I understand what you are going through. I understand why you are reading this post: the pain has consumed you and you have no identity anymore. Every one of us is different, but here are some things that saved me and brought me back to myself after years of being lost, of feeling unworthy of love without an identity and never knowing life without pain.
- ACCEPTANCE: You have to accept that it wasn’t your fault. We loath ourselves, may feel guilty and may be putting the blame on ourselves. Guess what? IT’S NOT YOUR FAULT! There is no rhyme or reason for anyone to abuse you and victimize you except for the fact that THEY chose to. You did not choose to abuse yourself. It doesn’t matter what you said to upset another person, it doesn’t matter if you did something to provoke someone, it doesn’t matter what you were wearing that may have put thoughts in someone else’s mind. You are a strong woman and can say what you want, do what you want, and wear what you want. What others do is of their own choosing.
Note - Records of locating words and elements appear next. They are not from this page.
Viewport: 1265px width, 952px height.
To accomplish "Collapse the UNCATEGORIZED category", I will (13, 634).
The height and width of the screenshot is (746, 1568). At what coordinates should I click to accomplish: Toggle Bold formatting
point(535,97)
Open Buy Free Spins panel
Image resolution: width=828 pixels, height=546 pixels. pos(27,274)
- SPEAK UP: You need to speak up! It doesn’t have to be a family member or even a best friend, but you need to talk to someone about your trauma. Take baby steps, tell yourself and write it all down, cry and scream and let it out. Do not bottle it all in to grow and consume you, it is not WHO YOU ARE! It is only a part of what will make you. I promise that when you write it down you will feel better. When you are ready, find someone who you trust to talk to. I told my sisters when I was about 12 and they threatened to tell so I had to tell my mom. We sat in bed and we cried together. She put me in therapy and I hated it. I always felt like they didn’t care, but all the same, talking about it made me feel better. Honestly, it’s just now, at 27 that I have learned to accept what has happened and decided that it has made me stronger.
- SOCIALIZE: Research your abuse and find groups that may have gone through something similar. Many times we hide, feeling like we are alone in our trauma, but we are not! There are millions of people who have gone through abuse and have experienced the mental anguish of PTSD. You may be imagining horrifying groups where people all sit in a circle and share their stories but fear not! There are online groups where you can share your stories and help each other cope. There’s even yoga groups for women of abuse. There are so many resources out there to help you be a survivor instead of a victim.
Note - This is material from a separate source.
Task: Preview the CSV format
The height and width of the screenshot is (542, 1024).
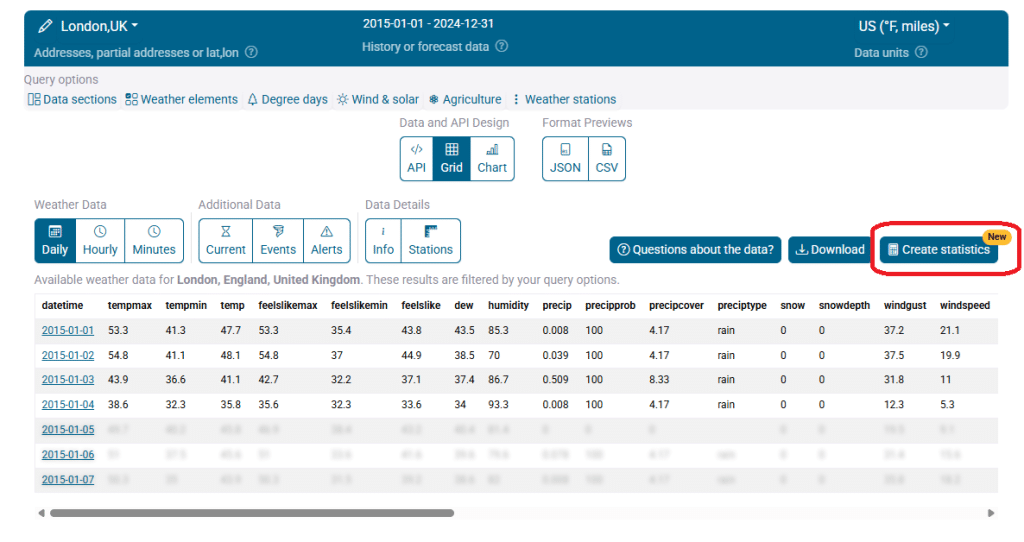Action: pyautogui.click(x=606, y=159)
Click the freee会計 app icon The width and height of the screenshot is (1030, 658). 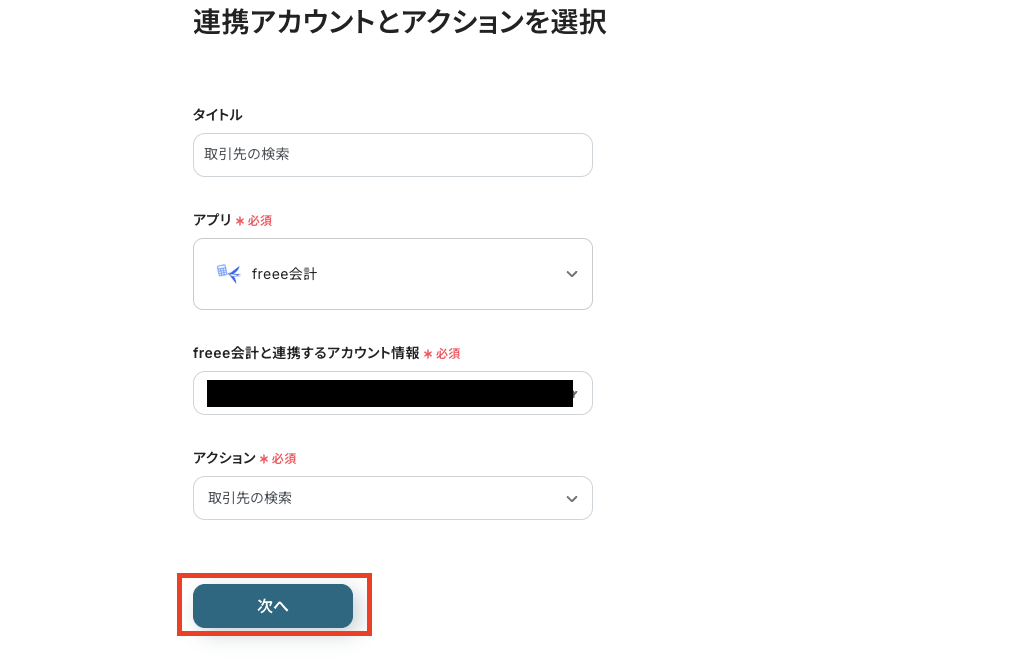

- FIND AN OUTLET: What did you enjoy before the abuse? Personally I like to paint the pain away or exercise. Yoga and meditation have been my salvation. Many studies have been done that have proven that yoga improves your psychological and your mental well-being as well as lower your blood pressure and your heart rate. It’s helped with my debilitating anxiety and my constant struggle with bipolar disorder. It’s my perfect time to meditate and bring my spiritual self together with my physical self. I breathe in the positive energy and breathe out the negative energy, the pain and worry and any shame I may be feeling from that day. In a way, my abuse has brought me closer with my spiritual self and brought more positive energy into my life.
- FIND YOURSELF: Who are you? Who were you? I want you to make a list of who you were before the abuse and who you are now. What did you enjoy doing; painting, reading, sports, exercise? What are you doing now? Are you doing any of the things that make you happy or do you feel lost and uninterested? I want you to find something that makes you happy and stick to it, find something new even! I am about to start kickboxing in a hope that I will find a new passion to help bring joy back into my life and help create my new identity. I used to read to escape my reality, but now I write to help others cope with theirs and to succeed at life instead of live in it.
You are a strong woman with power that you have yet to discover. All you need is hope and you will succeed. They may have abused your mind, your body, your heart, but your spirit is your own and yours alone and no one can touch you now. Be fierce, be free, accept who you are and be the best you possible. Together we stand, together we conquer, not as victims but as survivors.